George Greig

Personal information
- Date of birth: 13 April 1871
- Place of birth: Dundee, Scotland
- Date of death: 22 November 1940 (aged 69)
- Place of death: Perth, Scotland

Senior career*
- Years: Team / Apps / (Gls)
- Lochee Athletic
- 1894–1898: Old St Stephen's

Managerial career
- 1936–1938: Dundee United

= George Greig =

Scottish businessman, politician, footballer, and football manager

George Greig (13 April 1871 – 22 November 1940) was a Scottish businessman, politician and football player and manager. He was manager of Dundee United from 1936 to 1938.

==Early life==
Greig was born in Dundee on 13 April 1871. He served an apprenticeship as a painter before going to work in London.

==Football career==
Greig was a first team player for local club Lochee Athletic at the age of 14. After moving to London, he played professionally for Old St Stephen's in the Southern League from 1894 to 1898.

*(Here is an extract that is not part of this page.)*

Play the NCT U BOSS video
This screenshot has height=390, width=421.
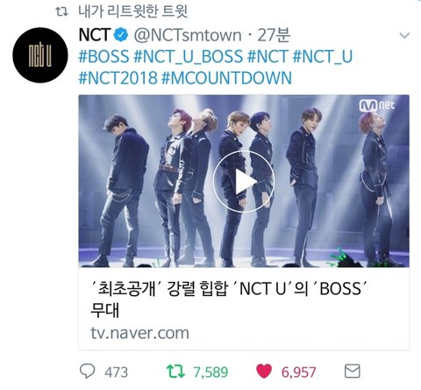tap(244, 181)
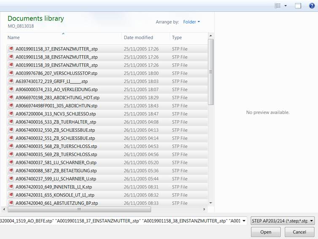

In March 1936 he saved Dundee United from almost inevitable bankruptcy. Seven months later he sacked veteran manager Jimmy Brownlie and took over himself as director-manager. This arrangement lasted a year and a half before Greig resigned in March 1938.

==Business career==

Greig ran a wholesale tobacconists business in Dundee for around twenty years. His other business interests included a cinema in the Broughty Ferry area of Dundee and a restaurant in St Andrews.

==Political career==
Greig was a prominent baillie on Dundee Corporation for many years. He resigned from Dundee Town Council for health reasons in August 1940, and died three months later.